A Defence spokesperson told iTWire, in response to a query, that due to a potential security concern, "some elements of the Defence Force Recruiting Network were proactively taken offline on 2 February. Normal operation resumed on 12 February".
The ABC report said the database contained the details of "tens of thousands of ADF members" and it was "taken offline and quarantined from other military networks in February, while IT specialists worked to contain an apparent security breach".
The Defence spokesperson said an investigation did not identify any evidence that information had been compromised.

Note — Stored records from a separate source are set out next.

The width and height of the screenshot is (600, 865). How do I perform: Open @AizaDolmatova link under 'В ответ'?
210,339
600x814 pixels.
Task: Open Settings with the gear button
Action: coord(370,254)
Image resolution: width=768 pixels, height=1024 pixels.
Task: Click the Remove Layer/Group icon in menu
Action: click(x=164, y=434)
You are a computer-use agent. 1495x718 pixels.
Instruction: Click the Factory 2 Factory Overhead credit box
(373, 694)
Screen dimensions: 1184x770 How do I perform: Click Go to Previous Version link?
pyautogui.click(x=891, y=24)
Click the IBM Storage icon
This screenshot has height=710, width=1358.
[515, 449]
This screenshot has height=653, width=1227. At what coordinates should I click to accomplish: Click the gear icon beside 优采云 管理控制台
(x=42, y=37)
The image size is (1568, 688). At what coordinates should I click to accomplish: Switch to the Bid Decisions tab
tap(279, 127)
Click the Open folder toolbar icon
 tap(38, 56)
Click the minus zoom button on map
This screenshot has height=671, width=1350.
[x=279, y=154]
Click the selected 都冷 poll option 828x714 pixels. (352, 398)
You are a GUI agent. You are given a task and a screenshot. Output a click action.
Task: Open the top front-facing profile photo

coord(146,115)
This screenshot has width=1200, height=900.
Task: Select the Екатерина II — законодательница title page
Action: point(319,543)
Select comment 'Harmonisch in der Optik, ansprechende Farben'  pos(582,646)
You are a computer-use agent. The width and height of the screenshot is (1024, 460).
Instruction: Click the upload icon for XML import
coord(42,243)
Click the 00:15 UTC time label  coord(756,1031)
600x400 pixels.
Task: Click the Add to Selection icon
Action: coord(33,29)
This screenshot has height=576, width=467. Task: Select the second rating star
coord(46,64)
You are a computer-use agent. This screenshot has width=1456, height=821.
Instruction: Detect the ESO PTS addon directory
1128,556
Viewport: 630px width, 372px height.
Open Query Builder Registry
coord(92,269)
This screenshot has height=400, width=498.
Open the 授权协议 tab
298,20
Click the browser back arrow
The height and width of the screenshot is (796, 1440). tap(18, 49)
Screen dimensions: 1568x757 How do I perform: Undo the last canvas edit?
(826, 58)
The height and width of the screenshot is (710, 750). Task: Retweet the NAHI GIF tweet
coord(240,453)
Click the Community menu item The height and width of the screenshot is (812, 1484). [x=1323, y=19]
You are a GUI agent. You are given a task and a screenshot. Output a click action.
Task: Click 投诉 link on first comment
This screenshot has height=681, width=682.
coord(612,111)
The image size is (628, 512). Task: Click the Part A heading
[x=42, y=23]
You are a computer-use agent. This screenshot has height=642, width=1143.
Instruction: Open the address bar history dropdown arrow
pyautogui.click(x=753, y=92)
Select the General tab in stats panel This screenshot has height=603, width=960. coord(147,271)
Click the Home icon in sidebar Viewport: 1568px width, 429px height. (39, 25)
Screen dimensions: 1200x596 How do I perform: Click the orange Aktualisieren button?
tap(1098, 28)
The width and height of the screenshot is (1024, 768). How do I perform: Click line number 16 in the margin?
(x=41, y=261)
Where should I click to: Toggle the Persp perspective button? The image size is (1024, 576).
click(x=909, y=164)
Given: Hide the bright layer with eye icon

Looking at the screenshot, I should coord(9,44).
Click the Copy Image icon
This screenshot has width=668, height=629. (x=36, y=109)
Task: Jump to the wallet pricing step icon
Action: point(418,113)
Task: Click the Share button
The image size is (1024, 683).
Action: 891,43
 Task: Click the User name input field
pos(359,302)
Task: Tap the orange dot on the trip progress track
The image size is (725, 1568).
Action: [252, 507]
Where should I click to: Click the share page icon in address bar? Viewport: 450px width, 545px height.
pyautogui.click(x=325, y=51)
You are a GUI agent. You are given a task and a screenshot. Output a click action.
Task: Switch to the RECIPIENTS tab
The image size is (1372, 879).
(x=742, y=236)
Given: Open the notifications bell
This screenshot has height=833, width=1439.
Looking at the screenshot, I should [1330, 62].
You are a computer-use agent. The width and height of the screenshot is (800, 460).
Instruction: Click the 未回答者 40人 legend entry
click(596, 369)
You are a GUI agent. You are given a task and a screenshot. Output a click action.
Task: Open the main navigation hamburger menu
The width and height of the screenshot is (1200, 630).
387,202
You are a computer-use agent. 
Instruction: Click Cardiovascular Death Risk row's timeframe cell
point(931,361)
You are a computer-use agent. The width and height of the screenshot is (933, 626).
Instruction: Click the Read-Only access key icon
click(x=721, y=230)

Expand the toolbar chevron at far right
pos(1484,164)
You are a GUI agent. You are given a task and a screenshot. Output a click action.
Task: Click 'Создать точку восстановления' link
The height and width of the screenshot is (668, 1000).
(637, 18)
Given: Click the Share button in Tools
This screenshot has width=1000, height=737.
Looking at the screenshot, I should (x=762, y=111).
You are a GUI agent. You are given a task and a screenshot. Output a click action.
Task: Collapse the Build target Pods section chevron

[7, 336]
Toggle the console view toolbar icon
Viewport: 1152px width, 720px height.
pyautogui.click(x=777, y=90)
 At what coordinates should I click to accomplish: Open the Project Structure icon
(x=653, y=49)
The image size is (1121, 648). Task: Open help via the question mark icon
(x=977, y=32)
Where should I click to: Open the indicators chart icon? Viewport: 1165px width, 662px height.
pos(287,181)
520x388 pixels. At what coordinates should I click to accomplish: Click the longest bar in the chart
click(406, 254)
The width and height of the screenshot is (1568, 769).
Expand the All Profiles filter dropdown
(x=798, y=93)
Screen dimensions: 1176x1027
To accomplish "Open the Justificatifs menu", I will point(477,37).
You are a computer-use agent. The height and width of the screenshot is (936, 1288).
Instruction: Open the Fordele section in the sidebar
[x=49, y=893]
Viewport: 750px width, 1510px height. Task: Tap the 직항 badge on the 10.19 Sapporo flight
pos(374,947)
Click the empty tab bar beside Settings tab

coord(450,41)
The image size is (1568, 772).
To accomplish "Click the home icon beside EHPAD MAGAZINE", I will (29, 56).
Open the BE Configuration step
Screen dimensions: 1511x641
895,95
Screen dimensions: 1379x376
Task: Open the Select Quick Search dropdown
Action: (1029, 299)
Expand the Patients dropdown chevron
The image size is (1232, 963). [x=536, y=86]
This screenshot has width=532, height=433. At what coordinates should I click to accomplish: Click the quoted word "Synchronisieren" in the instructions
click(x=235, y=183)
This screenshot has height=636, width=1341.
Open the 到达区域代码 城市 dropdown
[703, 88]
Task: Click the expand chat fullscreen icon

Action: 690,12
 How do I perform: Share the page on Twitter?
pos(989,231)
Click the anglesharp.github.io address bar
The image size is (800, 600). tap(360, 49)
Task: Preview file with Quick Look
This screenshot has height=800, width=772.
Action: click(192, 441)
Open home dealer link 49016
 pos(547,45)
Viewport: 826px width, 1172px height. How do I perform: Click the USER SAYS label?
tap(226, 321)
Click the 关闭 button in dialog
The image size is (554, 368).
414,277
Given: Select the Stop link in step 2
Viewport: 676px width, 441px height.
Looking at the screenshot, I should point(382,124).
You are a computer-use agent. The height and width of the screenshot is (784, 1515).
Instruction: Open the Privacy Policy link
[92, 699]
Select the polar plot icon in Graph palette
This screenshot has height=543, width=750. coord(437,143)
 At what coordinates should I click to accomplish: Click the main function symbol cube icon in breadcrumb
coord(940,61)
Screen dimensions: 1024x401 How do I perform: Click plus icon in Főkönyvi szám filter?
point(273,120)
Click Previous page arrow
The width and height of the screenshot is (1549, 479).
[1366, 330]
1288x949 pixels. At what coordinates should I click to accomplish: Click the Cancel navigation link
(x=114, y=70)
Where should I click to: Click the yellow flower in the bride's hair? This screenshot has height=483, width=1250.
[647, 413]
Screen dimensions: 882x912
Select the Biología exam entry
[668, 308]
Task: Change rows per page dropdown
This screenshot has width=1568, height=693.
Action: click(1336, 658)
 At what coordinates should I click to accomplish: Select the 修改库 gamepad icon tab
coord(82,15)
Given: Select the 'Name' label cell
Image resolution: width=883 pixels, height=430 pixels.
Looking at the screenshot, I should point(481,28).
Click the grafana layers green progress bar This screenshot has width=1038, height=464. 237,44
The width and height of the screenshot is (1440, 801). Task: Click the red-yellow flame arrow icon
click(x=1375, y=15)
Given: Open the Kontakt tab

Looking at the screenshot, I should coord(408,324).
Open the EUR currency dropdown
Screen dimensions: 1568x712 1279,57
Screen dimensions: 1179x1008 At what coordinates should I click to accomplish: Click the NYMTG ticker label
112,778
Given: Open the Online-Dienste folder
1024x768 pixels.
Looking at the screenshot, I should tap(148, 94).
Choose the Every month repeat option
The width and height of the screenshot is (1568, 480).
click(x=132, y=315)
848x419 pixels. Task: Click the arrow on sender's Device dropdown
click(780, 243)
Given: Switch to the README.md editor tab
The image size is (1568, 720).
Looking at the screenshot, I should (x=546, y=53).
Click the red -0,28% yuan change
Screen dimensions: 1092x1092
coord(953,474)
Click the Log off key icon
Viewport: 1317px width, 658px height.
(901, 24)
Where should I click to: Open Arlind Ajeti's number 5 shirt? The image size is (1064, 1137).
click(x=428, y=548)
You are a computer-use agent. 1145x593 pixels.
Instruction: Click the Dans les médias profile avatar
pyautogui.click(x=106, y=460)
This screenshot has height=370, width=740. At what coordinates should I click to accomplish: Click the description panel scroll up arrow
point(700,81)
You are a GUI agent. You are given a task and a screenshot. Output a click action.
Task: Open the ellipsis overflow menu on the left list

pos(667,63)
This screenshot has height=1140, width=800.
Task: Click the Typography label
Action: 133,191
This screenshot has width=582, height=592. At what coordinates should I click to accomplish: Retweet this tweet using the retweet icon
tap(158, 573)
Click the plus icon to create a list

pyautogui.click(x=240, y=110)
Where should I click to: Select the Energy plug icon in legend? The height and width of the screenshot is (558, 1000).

Contacted for comment, Lizzie Allen, sales and marketing director for ManpowerGroup Australia, said: "ManpowerGroup Australia is aware of a potential issue identified with the Defence Force Recruiting Network, requiring Defence to proactively take elements of this network offline.
"All elements of the DFRN have since been restored to full operations. All inquiries should be directed to Defence."
The ABC cited a source "familiar with the investigation" as saying that suspicions about the security of the database had arisen shortly before Christmas.
It also quoted Liberal MP Andrew Hastie, the head of the Parliamentary Joint Committee on Intelligence and Security, as describing the incident as a "very concerning development".
In February last year, it was revealed that the networks at the Federal Parliament had been infiltrated. A report later said Australian intelligence officials had concluded China was behind the breach, but had kept it quiet to avoid any problems in the bilateral trade relationship.
In June last year, the Australian National University suffered a massive data breach which led to the exposure of personal details of staff, students and visitors over the previous 19 years.
In October, the ANU released a report about the attack, giving a detailed timeline but no attribution for the hack or a possible reason as to why it was undertaken.
The ANU also had its cyber defences breached in July 2018.
Contacted for comment, a spokesperson for the Chinese embassy in Canberra said accusations against Beijing had been flung around on various occasions. "We challenge the so-called Defence insider or intelligence sources to come up with further evidence," the spokesperson added.